SOURCE PASSAGE
11. How will "access to justice" work at EU level?

The third pillar of the Convention (Article 9) aims to provide access to justice in three contexts:

  • review procedures with respect to information requests;
  • review procedures with respect to specific (project-type) decisions which are subject to public participation requirements;
    challenges to breaches of environmental law in general.
  • Thus the inclusion of an 'access to justice' pillar not only underpins the first two pillars; it also points the way to empowering citizens and NGOs to assist in the enforcement of the law.

Access to information appeals: A person whose request for information has not been dealt with to their satisfaction must be provided with access to a review procedure before a court of law or another independent and impartial body established by law (the latter option being included to accommodate those countries which have a well-functioning office of Ombudsperson). The Convention attempts to ensure a low threshhold for such appeals by requiring that where review before a court of law is provided for (which can involve high costs), there is also access to an expeditious review procedure which is free of charge or inexpensive. Final decisions must be binding on the public authority holding the information, and the reasons must be stated in writing where information is refused.

Public participation appeals: The Convention provides for a right to seek a review in connection with decision-making on projects or activities covered by Article 6. The review may address either the substantive or the procedural legality of a decision, or both. The scope of persons entitled to pursue such an appeal is similar to, but slightly narrower than, the 'public concerned', involving a requirement to have a 'sufficient interest' or maintain impairment of a right (though the text also states that these requirements are to be interpreted in a manner which is consistent with 'the objective of giving the public concerned wide access to justice').

General violations of environmental law: The Convention requires Parties to provide access to administrative or judicial procedures to challenge acts and omissions by private persons and public authorities which breach laws relating to the environment. Such access is to be provided to members of the public 'where they meet the criteria, if any, laid down in ... national law' - in other words, the issue of standing is primarily to be determined at national level, as is the question of whether the procedures are judicial or administrative.

Other access to justice requirements: The procedures in each of the three contexts referred to above are required to be 'fair, equitable, timely and not prohibitively expensive'. Decisions must be given or recorded in writing, and in the case of court decisions, made publicly accessible. Assistance mechanisms to remove or reduce financial and other barriers to access to justice are to be considered.

 

12. What does "access to justicce" mean at Member State level, and what will be the differences compared to the present situation?

Rules on access to justice with regard to community institutions are laid down in the Treaty of Rome. The Aarhus Convention has been ratified by a legislative instrument, taking account of existing provisions, in order to ensure compliance at Community Institution level.
In Johannesburg, South Africa 2002, a new initiative called Partnership for Principle 10 (PP.10) was launched by governments, donor groups and NGO’s, as one of the outcomes of the World Summit on Sustainable Development (WSSD) (WRI Press release, 2002).
In UN parlance this is a Type 2 outcome, meaning it involves non-governmental stakeholders, whilst being linked to inter governmental commitments, in this instance Principle 10, (P.10) and paragraph 111 of WSSD Plan of Action.
In PP.10 each partner makes specific commitments based on the promotion of P.10 at national and international level, by identifying implementation gaps, by capacity building, and by improving and implementing relevant legislation. Each partner is held accountable for fulfilling its commitments.

DATA EXTRACT
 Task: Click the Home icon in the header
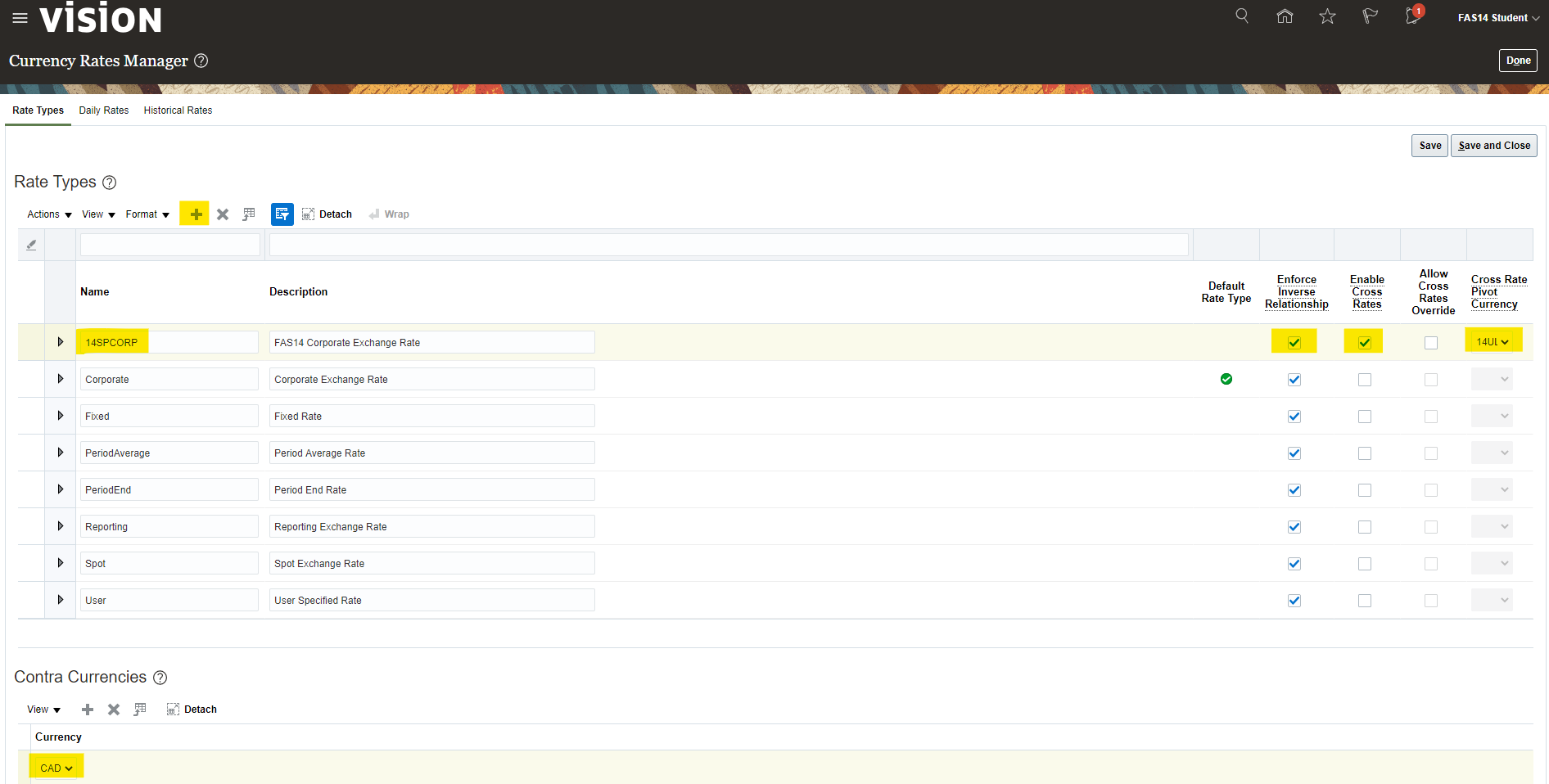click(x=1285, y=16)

...

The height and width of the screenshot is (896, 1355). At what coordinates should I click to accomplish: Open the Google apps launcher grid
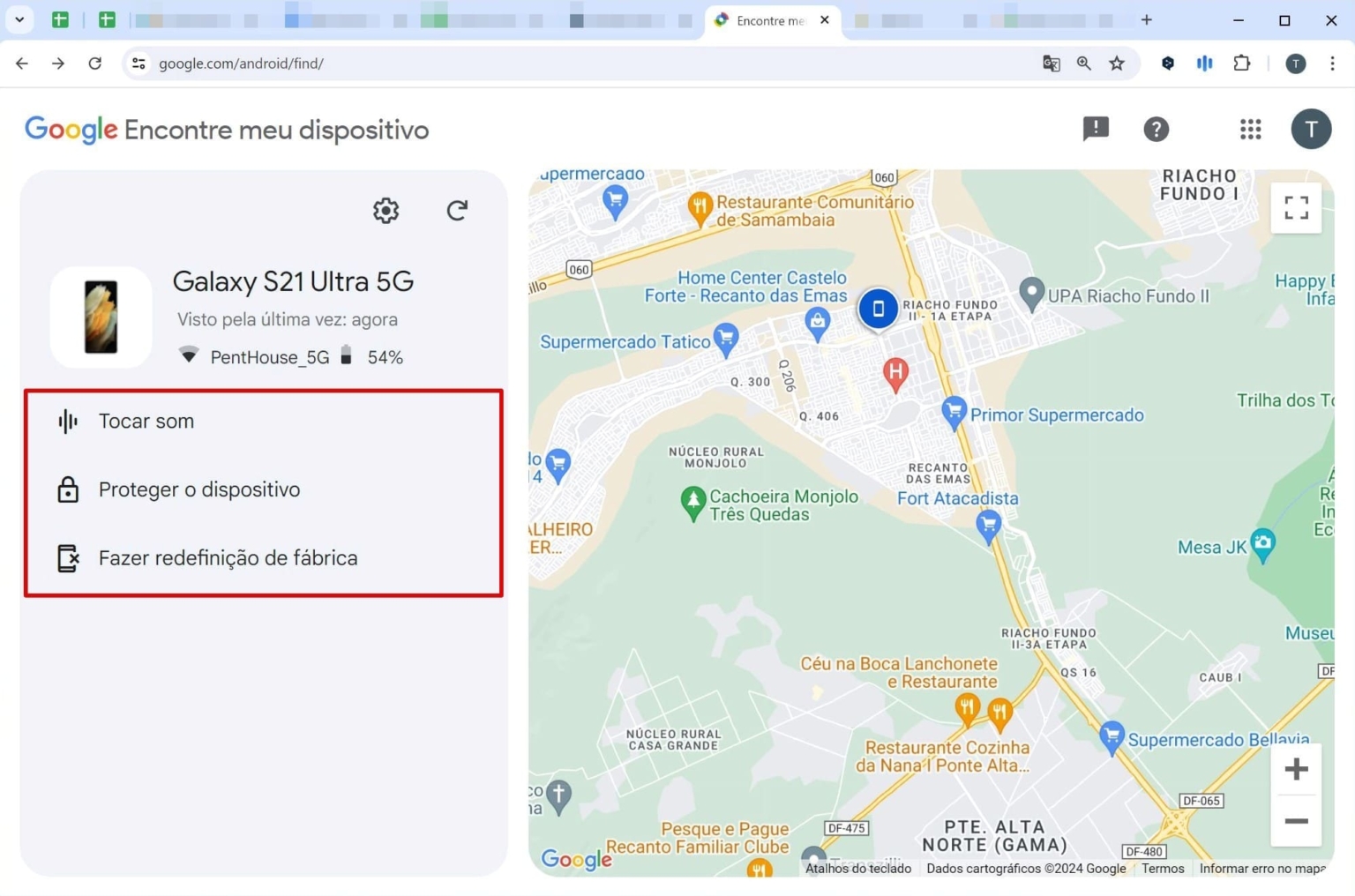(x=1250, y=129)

--

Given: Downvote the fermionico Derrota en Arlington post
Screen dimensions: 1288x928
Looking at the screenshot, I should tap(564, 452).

TASK ITEM A
In the access to justice passage, what four qualities must the review procedures in all three contexts have?
TASK ITEM B
Translate this sentence from the access to justice passage into French: "Decisions must be given or recorded in writing, and in the case of court decisions, made publicly accessible."
TASK ITEM C
From the access to justice passage, pull out the stretch from "Rules on access" through "Press release, 2002).", word for word.

WRITTEN RESPONSE A
They must be fair, equitable, timely and not prohibitively expensive.

WRITTEN RESPONSE B
Les décisions doivent être rendues ou consignées par écrit et, dans le cas des décisions judiciaires, rendues accessibles au public.

WRITTEN RESPONSE C
Rules on access to justice with regard to community institutions are laid down in the Treaty of Rome. The Aarhus Convention has been ratified by a legislative instrument, taking account of existing provisions, in order to ensure compliance at Community Institution level.
In Johannesburg, South Africa 2002, a new initiative called Partnership for Principle 10 (PP.10) was launched by governments, donor groups and NGO’s, as one of the outcomes of the World Summit on Sustainable Development (WSSD) (WRI Press release, 2002).